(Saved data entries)

......

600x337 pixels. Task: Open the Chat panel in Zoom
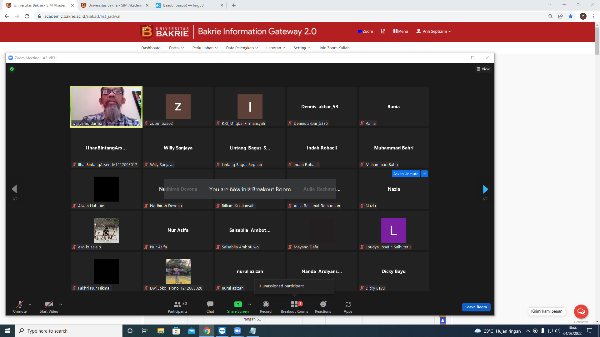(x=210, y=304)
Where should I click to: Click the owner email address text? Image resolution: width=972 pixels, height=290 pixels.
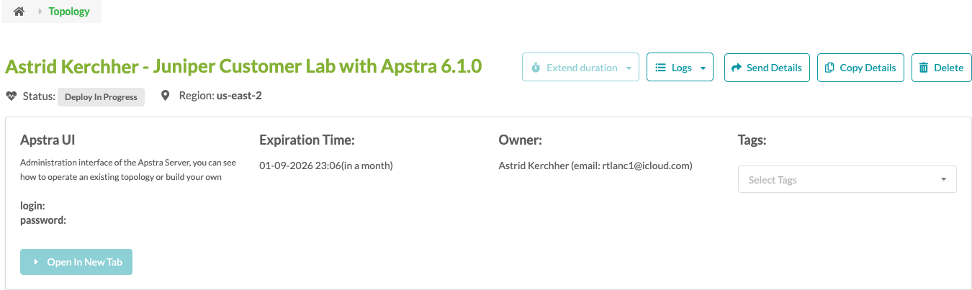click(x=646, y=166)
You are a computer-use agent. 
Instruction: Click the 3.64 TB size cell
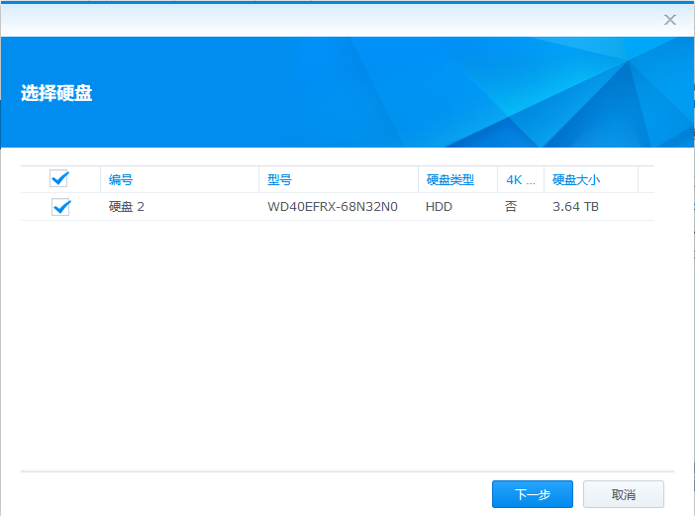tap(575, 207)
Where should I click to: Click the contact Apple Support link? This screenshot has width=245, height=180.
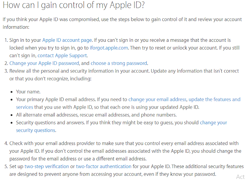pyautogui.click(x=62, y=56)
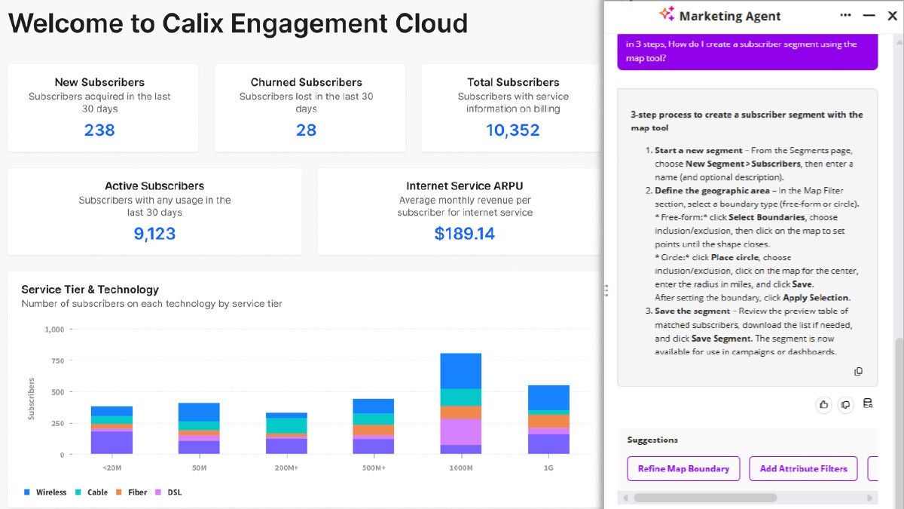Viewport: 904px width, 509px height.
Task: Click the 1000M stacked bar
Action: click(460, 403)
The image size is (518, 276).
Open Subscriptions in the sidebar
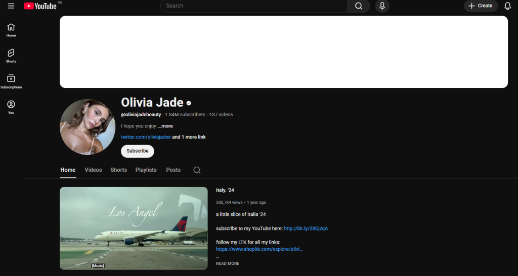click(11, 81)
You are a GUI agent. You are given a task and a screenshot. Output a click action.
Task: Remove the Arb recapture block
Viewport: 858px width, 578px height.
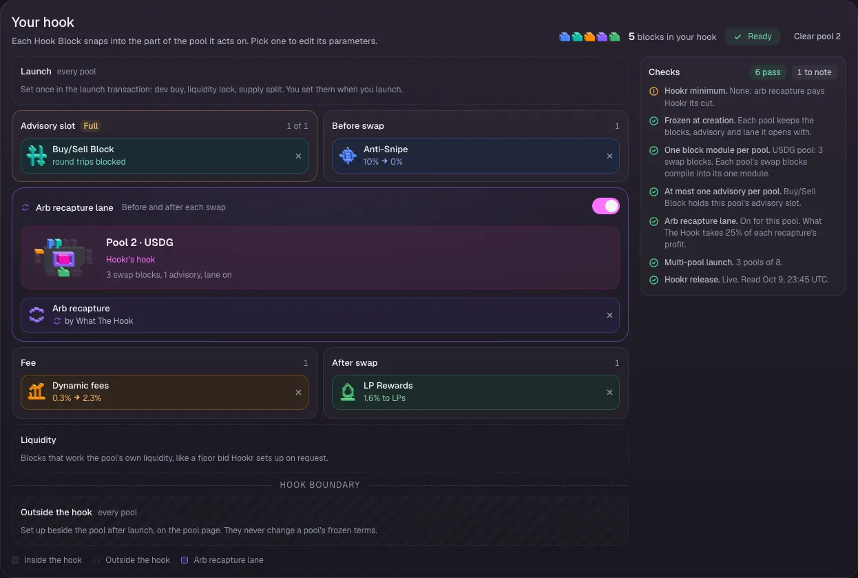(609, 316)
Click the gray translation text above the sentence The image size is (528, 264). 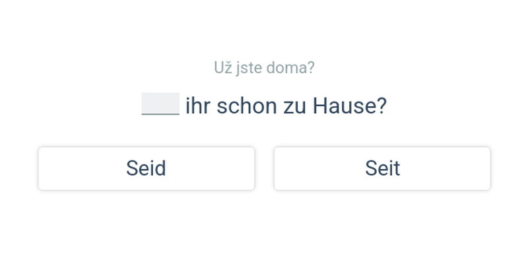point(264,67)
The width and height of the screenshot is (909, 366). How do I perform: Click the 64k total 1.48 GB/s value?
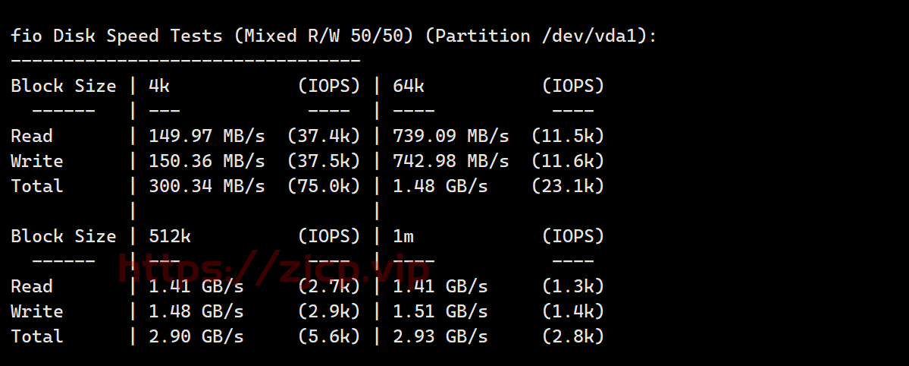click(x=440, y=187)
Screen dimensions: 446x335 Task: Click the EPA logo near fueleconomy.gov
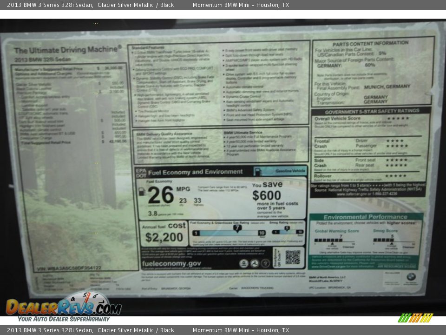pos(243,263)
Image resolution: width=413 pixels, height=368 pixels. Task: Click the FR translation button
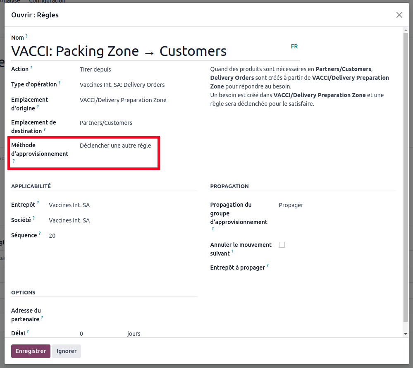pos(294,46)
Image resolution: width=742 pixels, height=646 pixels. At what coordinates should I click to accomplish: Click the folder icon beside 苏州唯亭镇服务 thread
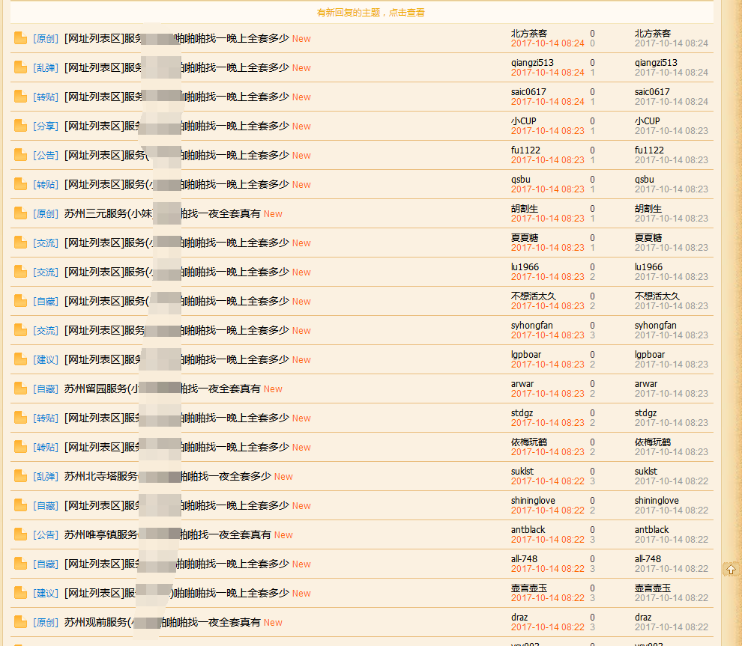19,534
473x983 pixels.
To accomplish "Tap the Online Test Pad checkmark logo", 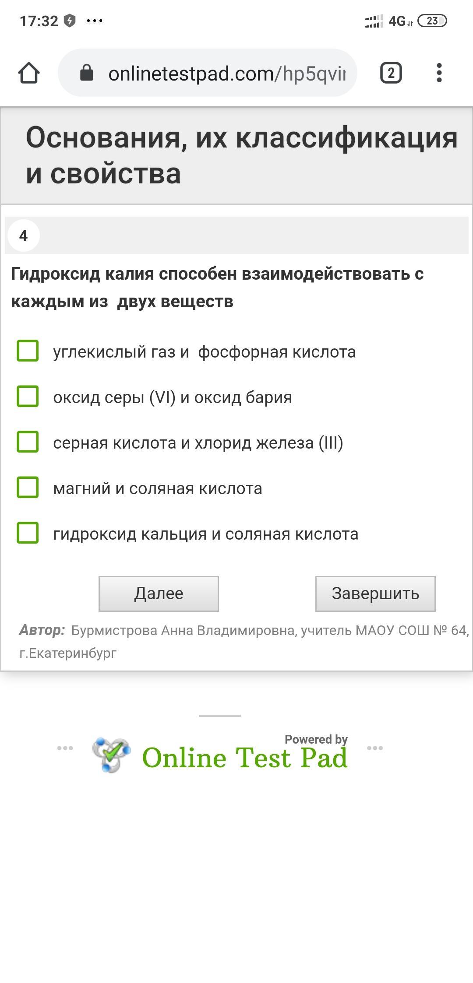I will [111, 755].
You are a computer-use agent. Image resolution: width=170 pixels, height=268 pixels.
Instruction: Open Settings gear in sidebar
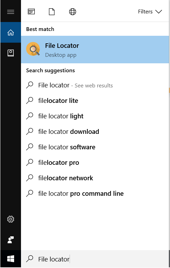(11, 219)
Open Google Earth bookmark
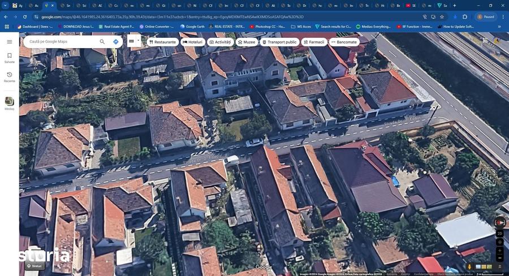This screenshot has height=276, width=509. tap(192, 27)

......

Considering each line of the records on its own, count those that contain "computer" and give only that number.

◆ Finished exercise:
2